Patriot Games
The alienation of Russian leaders from their people, the thrill of the game, the fear for one’s life combined with the illusion of a “great mission” is a dangerous set of psychological attitudes and intellectual conclusions, which threatens both regional and global security.
Anton Gromov
Many people wonder if the Kremlin bureaucrats actually believe the propaganda rubbish they peddle – all those “fifth empires” [the other four were Kiev, Moscow, Romanovs and the USSR], the endless “enemy encirclement” and the (still extant) conspiracy by English freemasons and luminaries against Comrade Stalin’s “great Orthodox empire.” How honest are the TV threats to nuke the USA (March 2014) and “burn gay hearts“, or to re-play the Second World War? The answer to all these questions is not exactly cheering.

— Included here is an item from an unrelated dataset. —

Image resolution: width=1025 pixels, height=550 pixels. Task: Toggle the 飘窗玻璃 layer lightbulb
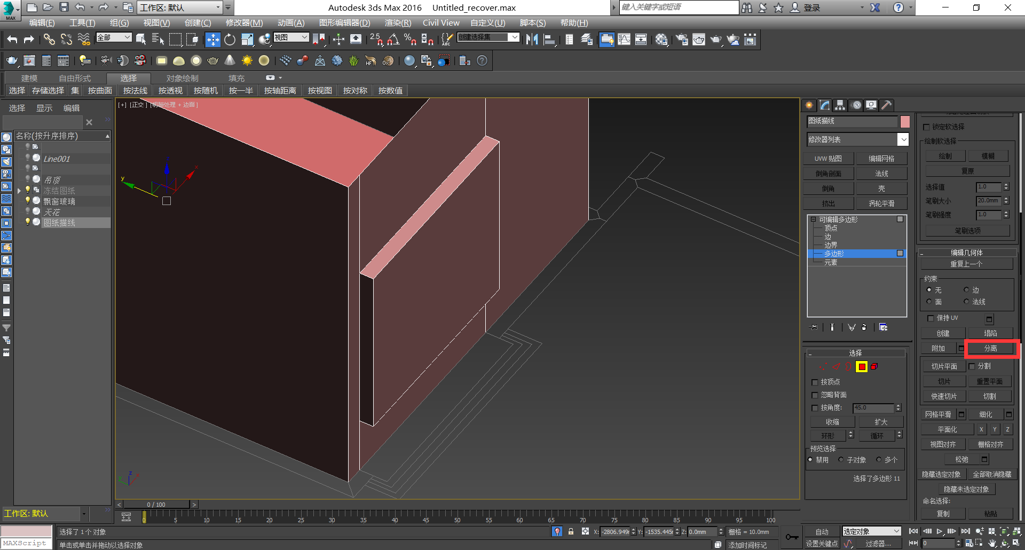pyautogui.click(x=28, y=201)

It is, of course, true that even the most hard-bitten thief and drunkard needs a frame of references to determine his proper place in the global world, particularly necessary when you are at the helm of a great state with many centuries of history behind it, even if you are only there by chance. It is a kind of occupational hazard that they do actually gradually start believing it all, because it’s their own personal remission of sins and their self-identification, without the imperial, neo-Soviet and orthodox rant. What would they be in their own (and not only their own) eyes? Drug addicts, embezzlers and perverts? No, that doesn’t suit them because they have to see themselves as Beria’s “stern” but “just” henchmen in grey [soldiers’] overcoats, wielding the avenging sword of an empire at war. The mask becomes their real face and this makes them feel better about themselves, so their confidence and their audacity increases. If you are no less than the descendant of Emperor Alexander II and Generalissimo Stalin, then there can be no question of false modesty on the international stage either, especially when it’s a question of geopolitical adventures on a planetary scale. A democratically elected ruler accountable to the people and limited by the institutional framework and terms of office is one thing – but this is about complete freedom of action. When these gentlemen are face to face with the romance of history in the golden halls, which bear the stamp of the “illustrious past,” then they really flip. Power is, after all, the strongest drug.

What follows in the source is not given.